Burke was scheduled to make an initial appearance later Thursday in U.S. District Court in Chicago. A message seeking comment left at his law office was not returned.
Burke said after FBI raids on his offices at City Hall and in his Southwest Side ward in November that he was sure agents wouldn’t find anything “amiss.”
The complaint, which does not identify the fast-food company or the executives allegedly squeezed, includes excerpts from wiretaps of Burke’s phone and emails seized in the raids.
When the executives didn’t give Burke’s law firm the business he wanted, Burke spoke with one of his ward employees about how they would “play hard” ball with the company, the complaint says.
Emails between the executives, who the complaint says are victims and not targets of the ingestion, show who worried they were about the damage Burke could do to their enterprise.
“I know these guys are very powerful and they can make life very difficult for all of our Chicago stores and I do not want to take this risk,” one email said after Burke forced them to halt the renovations.
Another time, Burke also solicited a campaign donation for a different politician from one of the executives, which the executive later told investigators he had no choice to give, the complaint says.
Burke joins a long list of Chicago lawmakers charged criminally, including former Gov. Rod Blagojevich, who is serving a 14-year prison term on multiple federal corruption convictions.
Klafter & Burke, specializing in property-tax appeals and its former clients included Trump’s luxury tower in downtown Chicago. The Chicago-Sun Times reported in 2016 that the law firm saved building enterprise $14 million by appealing property tax bills over seven years.
U.S. Rep.-elect Jesus “Chuy” Garcia and other Burke critics in Chicago’s Hispanic community have drawn attention to that tax work in a bid to hurt Burke politically.

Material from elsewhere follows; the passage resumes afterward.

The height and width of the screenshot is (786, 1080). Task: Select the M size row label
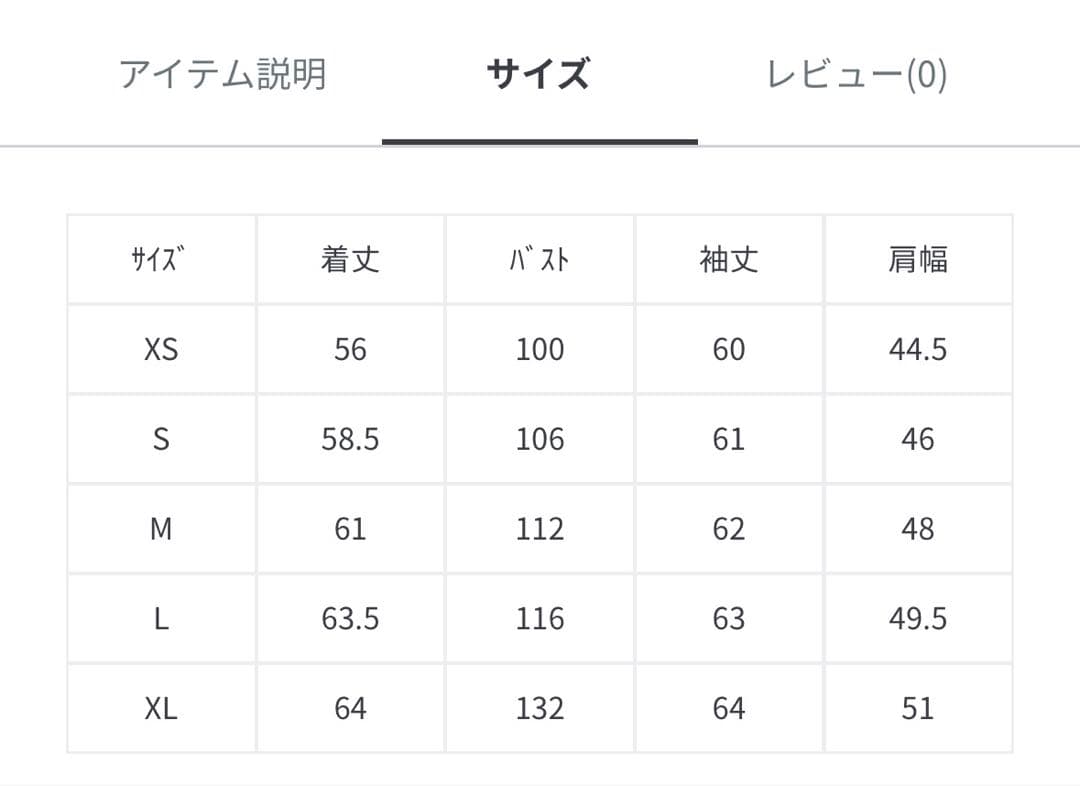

Burke’s wife, Anne Burke, is an Illinois Supreme Court justice. Ed Burke’s father was also influential in Democratic circles in Chicago until his death in the 1960s. Other Burke relatives also have been involved in Illinois politics.
Since the 1970s, nearly three dozen aldermen have been convicted. A common joke in Chicago is that so many aldermen had gone to prison that when they saw each other behind bars they’d holler, “Quorum call!”
Burke is associated by Chicagoans with insider benefits long accorded alderman. A city inspectors report in 2016 found snow removal crews plowed the street where he lived far more often than other streets after a 2015 snow storm. They worked his street 46 times in five days, the report said.